MATERIAL FOR THE TASK.
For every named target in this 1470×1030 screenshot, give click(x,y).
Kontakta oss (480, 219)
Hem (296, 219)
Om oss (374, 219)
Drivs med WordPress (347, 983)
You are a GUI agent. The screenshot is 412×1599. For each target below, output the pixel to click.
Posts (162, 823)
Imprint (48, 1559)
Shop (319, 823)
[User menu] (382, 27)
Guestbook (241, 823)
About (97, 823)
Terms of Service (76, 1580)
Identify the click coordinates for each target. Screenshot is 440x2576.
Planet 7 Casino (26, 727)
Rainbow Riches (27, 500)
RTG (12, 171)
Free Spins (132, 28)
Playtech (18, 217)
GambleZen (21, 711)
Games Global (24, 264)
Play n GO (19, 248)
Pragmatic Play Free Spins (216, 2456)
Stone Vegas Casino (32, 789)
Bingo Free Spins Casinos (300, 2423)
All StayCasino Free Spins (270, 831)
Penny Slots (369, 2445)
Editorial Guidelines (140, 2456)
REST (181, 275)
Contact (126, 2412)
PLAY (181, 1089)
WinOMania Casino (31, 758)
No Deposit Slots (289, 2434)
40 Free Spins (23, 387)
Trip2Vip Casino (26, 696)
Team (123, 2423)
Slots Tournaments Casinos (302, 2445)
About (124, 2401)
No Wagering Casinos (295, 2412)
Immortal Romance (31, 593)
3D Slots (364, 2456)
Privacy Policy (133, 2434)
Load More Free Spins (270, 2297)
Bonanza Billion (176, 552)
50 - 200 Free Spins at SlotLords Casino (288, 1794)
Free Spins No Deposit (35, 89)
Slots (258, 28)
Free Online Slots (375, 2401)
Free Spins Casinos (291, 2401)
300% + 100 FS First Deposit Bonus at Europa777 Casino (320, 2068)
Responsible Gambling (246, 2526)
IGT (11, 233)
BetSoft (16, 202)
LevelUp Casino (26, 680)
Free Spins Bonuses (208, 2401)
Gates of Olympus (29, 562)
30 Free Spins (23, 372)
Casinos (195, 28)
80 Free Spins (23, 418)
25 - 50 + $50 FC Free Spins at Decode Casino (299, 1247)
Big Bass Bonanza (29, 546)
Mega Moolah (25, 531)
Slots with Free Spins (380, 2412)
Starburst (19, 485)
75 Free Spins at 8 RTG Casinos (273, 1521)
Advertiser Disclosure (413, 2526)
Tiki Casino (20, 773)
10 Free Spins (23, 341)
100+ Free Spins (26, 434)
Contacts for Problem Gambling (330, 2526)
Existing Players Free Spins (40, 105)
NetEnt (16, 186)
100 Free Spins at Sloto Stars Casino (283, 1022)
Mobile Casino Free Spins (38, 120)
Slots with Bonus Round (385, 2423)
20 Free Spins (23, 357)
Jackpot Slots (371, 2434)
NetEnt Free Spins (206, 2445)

TASK DIRECTIONS.
Copy out each line of the entries that holds "Gambling".

RESULT BELOW.
Responsible Gambling (246, 2526)
Contacts for Problem Gambling (330, 2526)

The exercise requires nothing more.